◆ Instructions to follow:
Find the count of lines in the material below that include the word "each". State nothing but that number.
----------
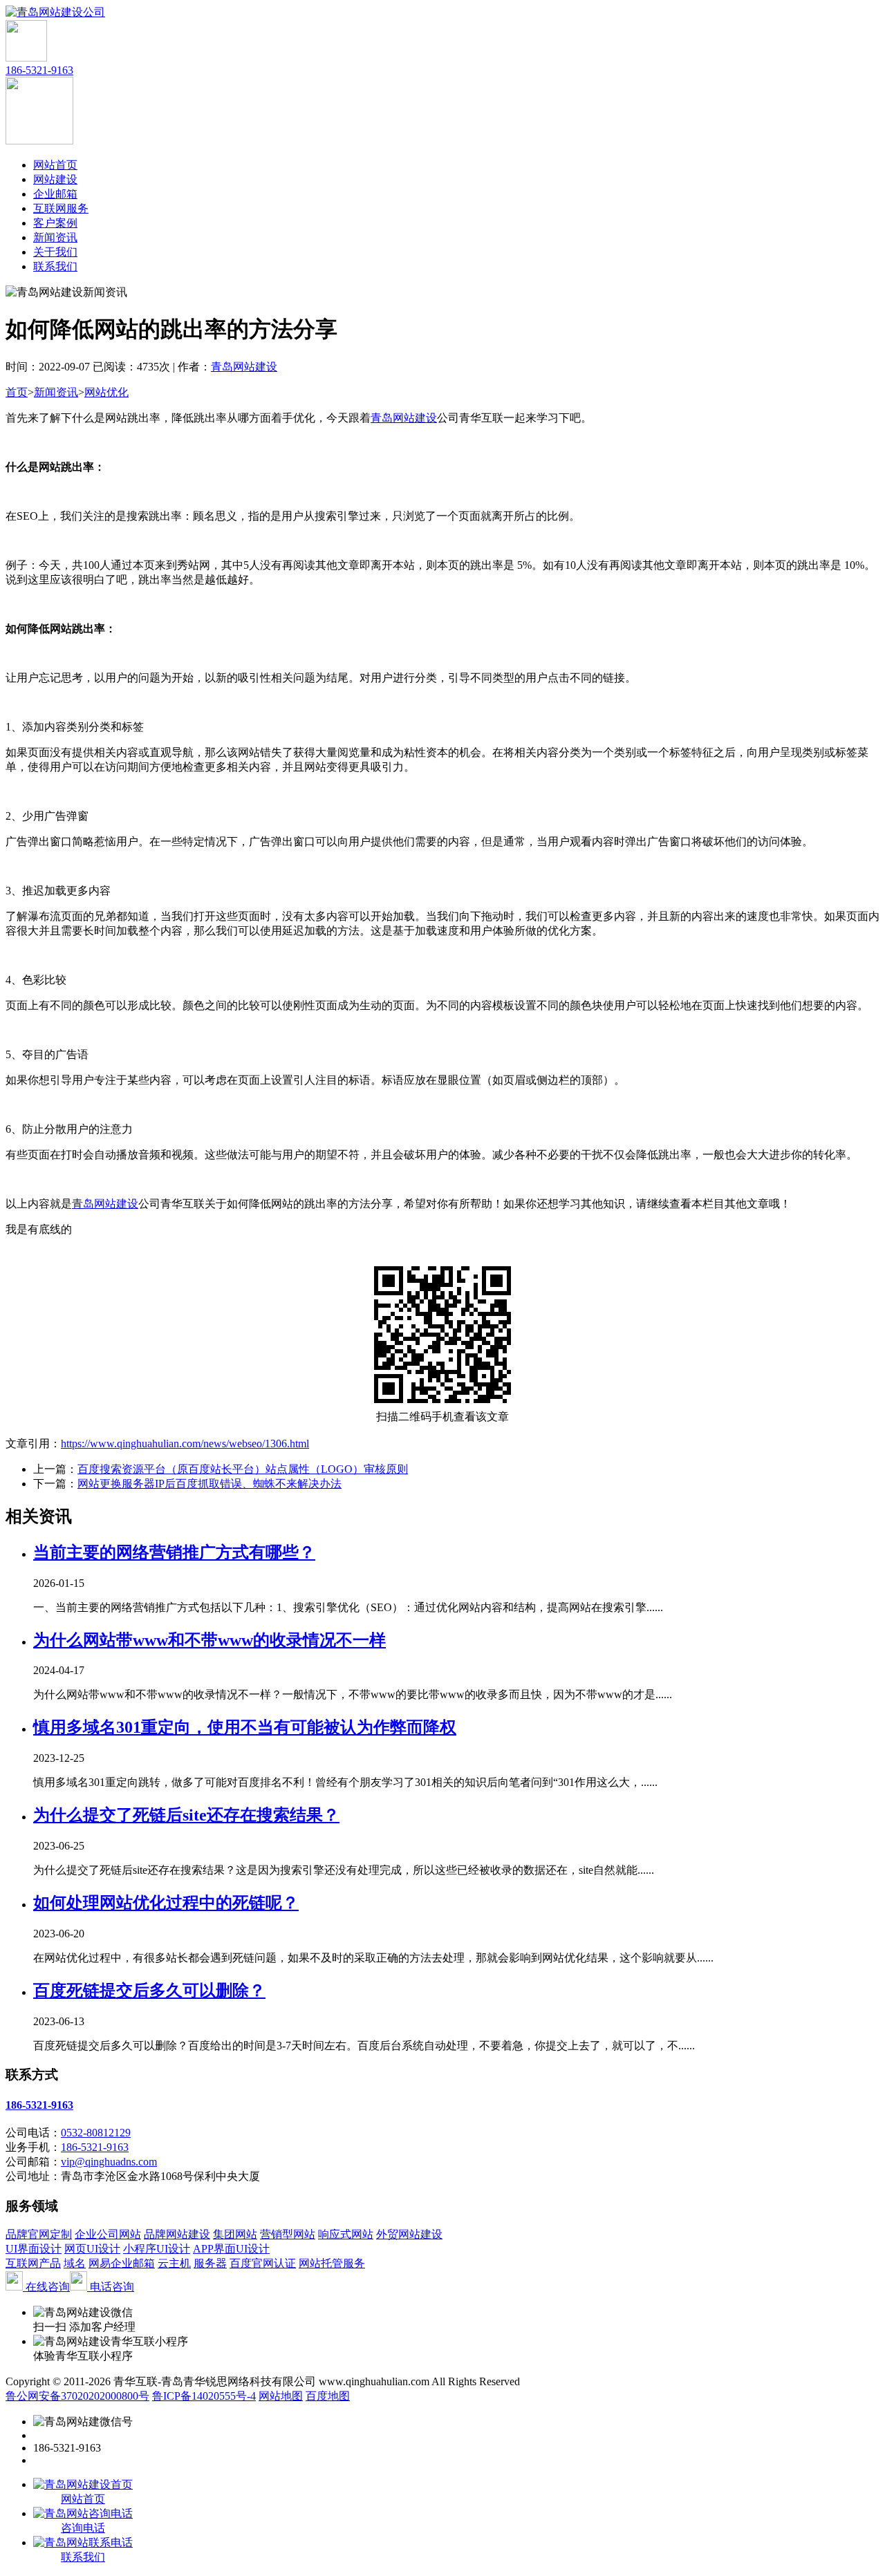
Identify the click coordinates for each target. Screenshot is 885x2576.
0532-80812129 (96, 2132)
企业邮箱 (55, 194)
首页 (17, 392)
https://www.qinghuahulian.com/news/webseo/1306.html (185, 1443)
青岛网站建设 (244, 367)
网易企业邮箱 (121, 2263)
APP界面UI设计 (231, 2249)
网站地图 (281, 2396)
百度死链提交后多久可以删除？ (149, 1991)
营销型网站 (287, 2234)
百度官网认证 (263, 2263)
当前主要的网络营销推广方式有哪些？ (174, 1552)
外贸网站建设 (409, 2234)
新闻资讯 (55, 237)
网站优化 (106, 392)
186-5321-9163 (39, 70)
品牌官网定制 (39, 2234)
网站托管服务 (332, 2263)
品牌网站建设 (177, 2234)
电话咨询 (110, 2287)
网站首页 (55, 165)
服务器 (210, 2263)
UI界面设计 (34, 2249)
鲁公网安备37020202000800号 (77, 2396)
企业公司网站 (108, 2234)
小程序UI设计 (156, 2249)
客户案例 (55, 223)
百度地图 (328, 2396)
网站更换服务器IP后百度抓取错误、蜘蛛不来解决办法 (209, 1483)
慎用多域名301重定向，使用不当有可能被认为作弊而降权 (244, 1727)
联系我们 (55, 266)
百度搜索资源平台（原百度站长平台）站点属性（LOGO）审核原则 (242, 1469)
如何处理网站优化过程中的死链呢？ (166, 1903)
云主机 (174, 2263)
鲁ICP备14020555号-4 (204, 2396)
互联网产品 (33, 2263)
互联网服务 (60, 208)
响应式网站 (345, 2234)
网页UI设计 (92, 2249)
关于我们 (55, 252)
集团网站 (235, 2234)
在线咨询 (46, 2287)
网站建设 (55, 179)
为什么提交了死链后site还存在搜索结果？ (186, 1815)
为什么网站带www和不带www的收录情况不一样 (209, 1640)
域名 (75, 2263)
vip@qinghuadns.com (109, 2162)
----------
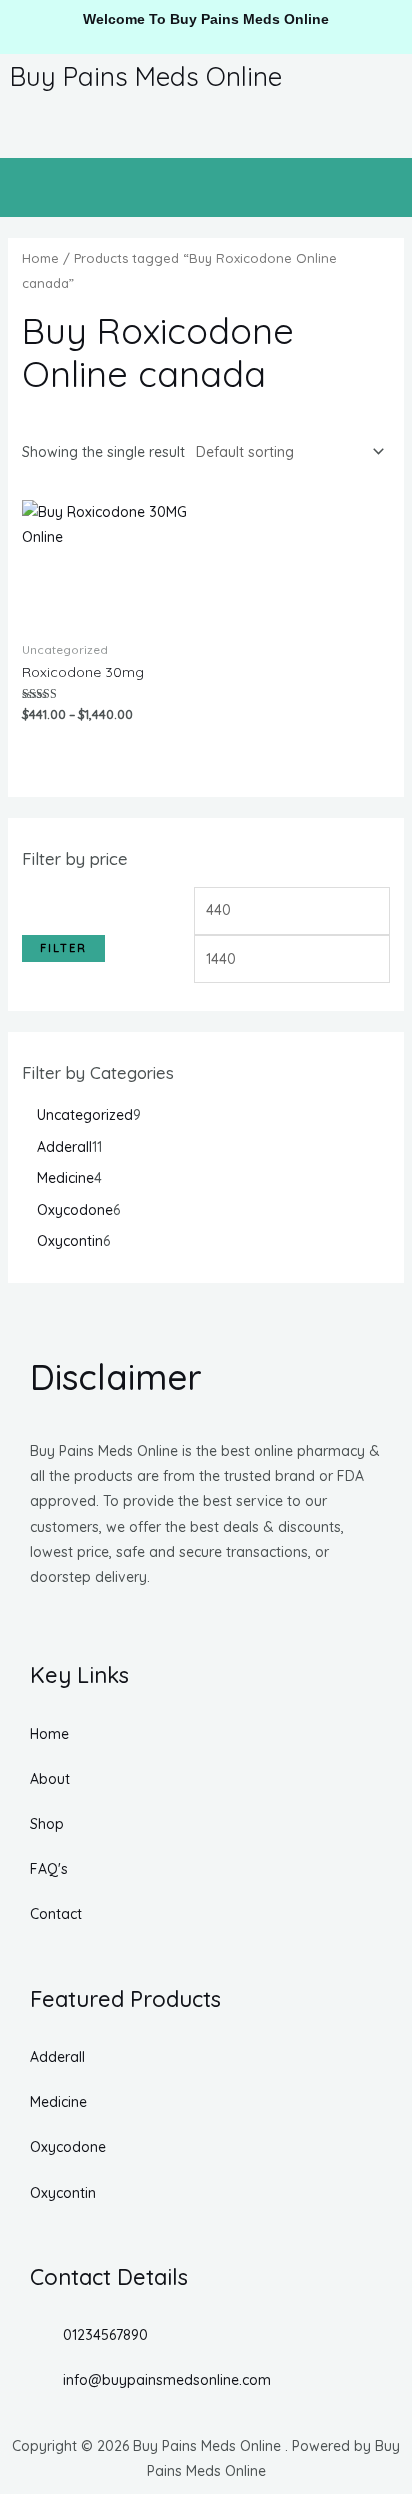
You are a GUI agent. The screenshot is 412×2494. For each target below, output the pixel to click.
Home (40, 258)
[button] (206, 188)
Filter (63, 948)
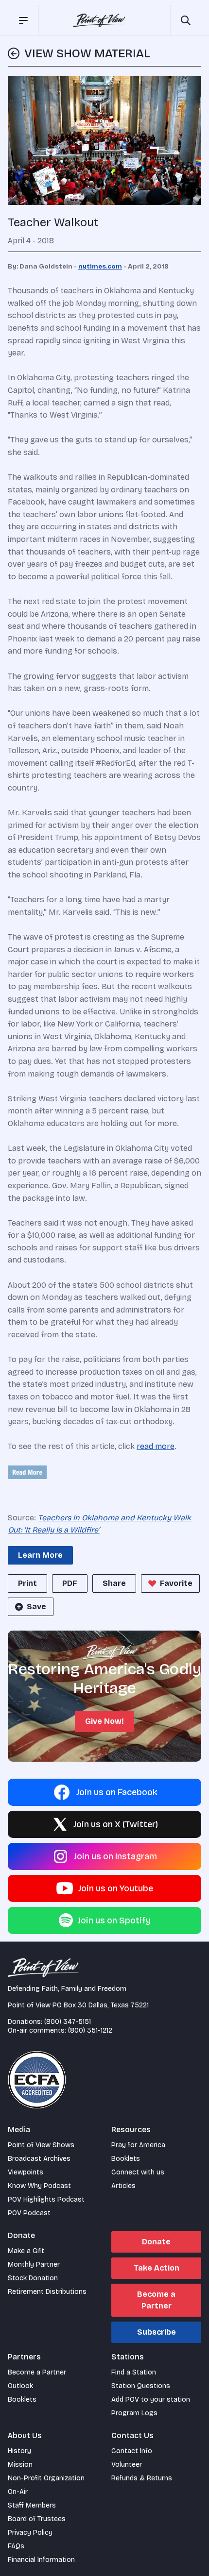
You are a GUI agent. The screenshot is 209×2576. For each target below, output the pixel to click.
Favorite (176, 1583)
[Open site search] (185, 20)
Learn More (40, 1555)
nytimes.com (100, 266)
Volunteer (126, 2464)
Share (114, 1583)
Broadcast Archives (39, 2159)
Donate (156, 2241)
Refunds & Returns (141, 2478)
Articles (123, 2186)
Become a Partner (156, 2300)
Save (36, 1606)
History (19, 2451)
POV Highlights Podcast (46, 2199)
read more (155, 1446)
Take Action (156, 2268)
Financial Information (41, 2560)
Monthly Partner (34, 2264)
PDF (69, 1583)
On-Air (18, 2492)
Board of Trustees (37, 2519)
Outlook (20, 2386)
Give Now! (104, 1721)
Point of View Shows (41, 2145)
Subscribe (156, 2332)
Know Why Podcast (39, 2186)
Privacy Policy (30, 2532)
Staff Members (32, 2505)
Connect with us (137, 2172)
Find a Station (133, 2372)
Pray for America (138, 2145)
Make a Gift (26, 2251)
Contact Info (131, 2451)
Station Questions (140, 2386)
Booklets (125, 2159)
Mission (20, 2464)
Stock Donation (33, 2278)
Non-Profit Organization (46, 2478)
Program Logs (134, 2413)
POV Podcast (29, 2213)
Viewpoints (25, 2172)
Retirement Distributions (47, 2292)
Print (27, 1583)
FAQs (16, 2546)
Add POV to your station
----------
◆ Your response:
3